Givers: In Light
I love when a big deal band comes to town, sporting a local opener clearly breast-fed on their landmark albums. One example: indie-experimentalists Dirty Projectors, who turned heads at a recent Louisiana gig largely due to their openers—an energetic, instrument-swapping Lafayette-based five-piece known as Givers. With a dexterous instrumental attack, tuneful yet alien hooks, and a proficiency for squiggly, short-circuiting electric guitar fills, it’s obvious the former Paste Best of What’s Next band selected the Projectors’ Bitte Orca as a Desert Island Disc—but In Light, their official debut, fortunately transcends their transparent inspirations the old-fashioned way: by twisting the nuances of their heroes into a pretzel, paying homage by developing taking others’ good ideas and going someplace new.
So while In Light is unmistakably a 2011 indie album (In addition to the Dirty Projectors influence, there are traces of Vampire Weekend’s trendy worldly pop bounce scattered throughout), Givers constantly rise above their reference points because the songs are usually excellent. The five players alternate between fidget and flow—on one hand, they know when to let a good groove ride, content to bask in the sun-streaked guitar stabs and kick drum pulse of opener “Up Up Up,” their most easily digestible moment. But elsewhere, their attention spans are shorter, attacking the restless behemoth that is “Meantime” like surgeons huddled around an open-heart surgery, dissecting the song through a series of jarring (and wonderful) shifts in tempo and dynamics—a sprint from muscley, exotic pop to worldly funk and back again.

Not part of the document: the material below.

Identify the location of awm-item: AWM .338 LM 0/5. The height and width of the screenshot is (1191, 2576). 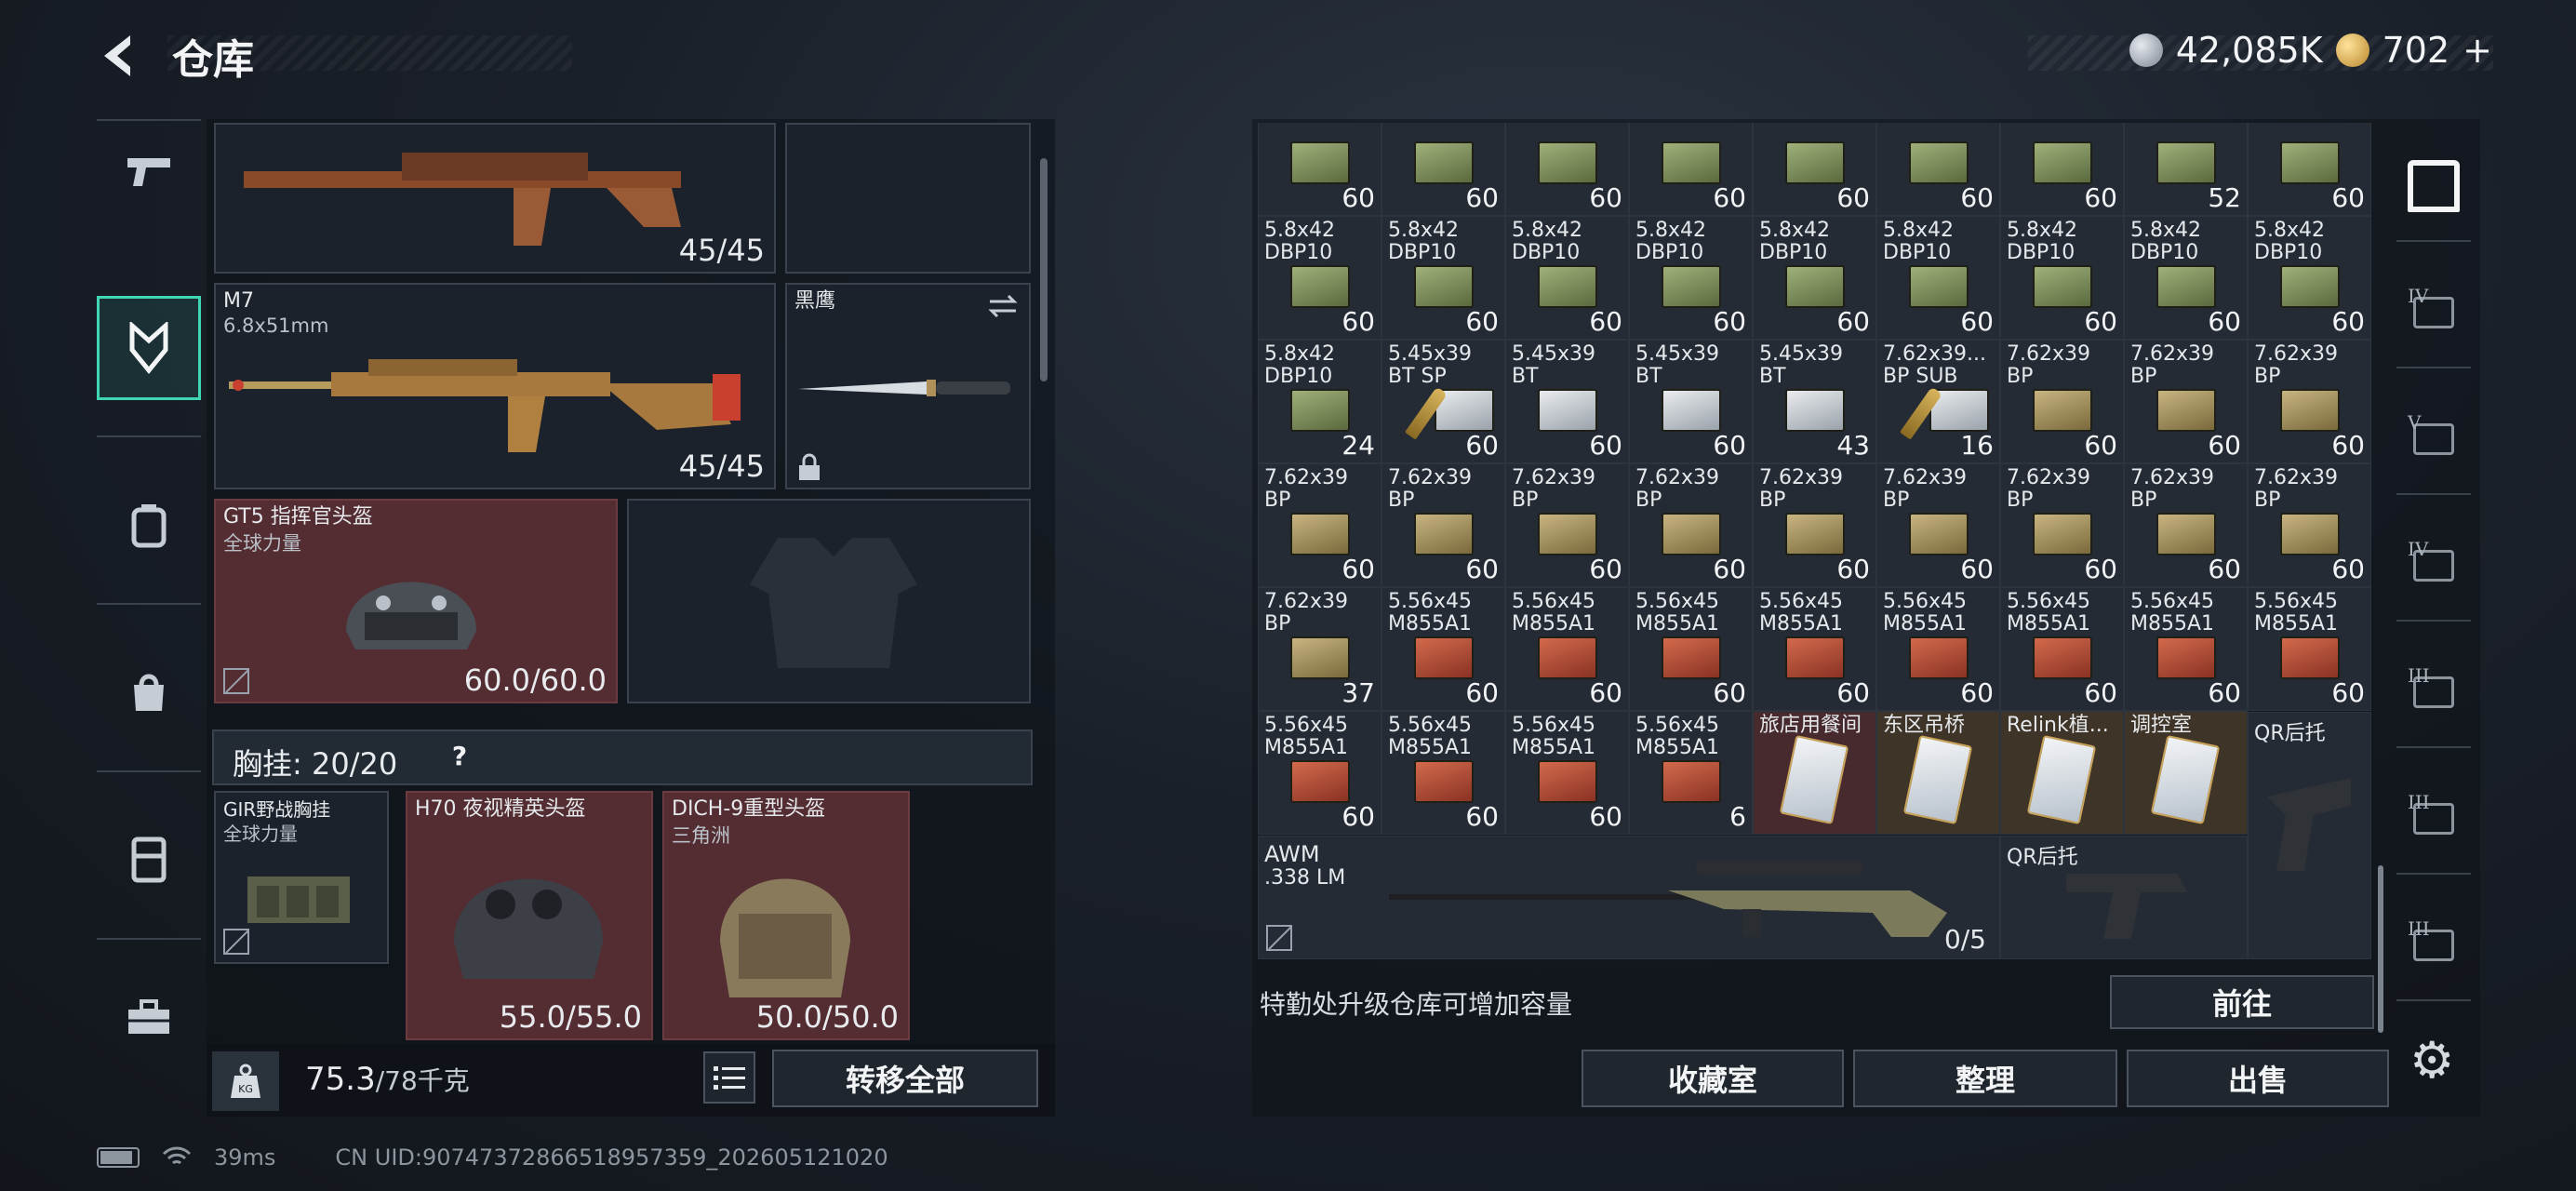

Speaking strictly sonics, In Light is literally the brightest album I’ve heard in ages (Insert “Gotta Wear Shades” joke here), but it’s far from slick—the heat generated comes from the sweat of its players, who sound as if they’re tracking live from a sweltering jungle on Mars. On headphones, the adventurous details really cut through—”Up Up Up” in its four-and-a-half minutes, parcels out flute, a steroid synth-bass, handclaps, and glockenspiels—but this is music equally suited for a psychedelic dance floor.
In fact, when Givers try their hand at reigned-in introspection (like on the crawling, penultimate ballad “Go Out at Night”), they lose a bit of their giddy, ass-shaking magic. Luckily, they mostly stick to their guns: dense, exploratory uplift, perfectly demonstrated on the joyous, multi-cultural bounce of “Ceiling of Plankton.” “Keepin’ it warm, not too tight, just like my favorite sweater,” they sing. Sounds like a worthy mission statement to me.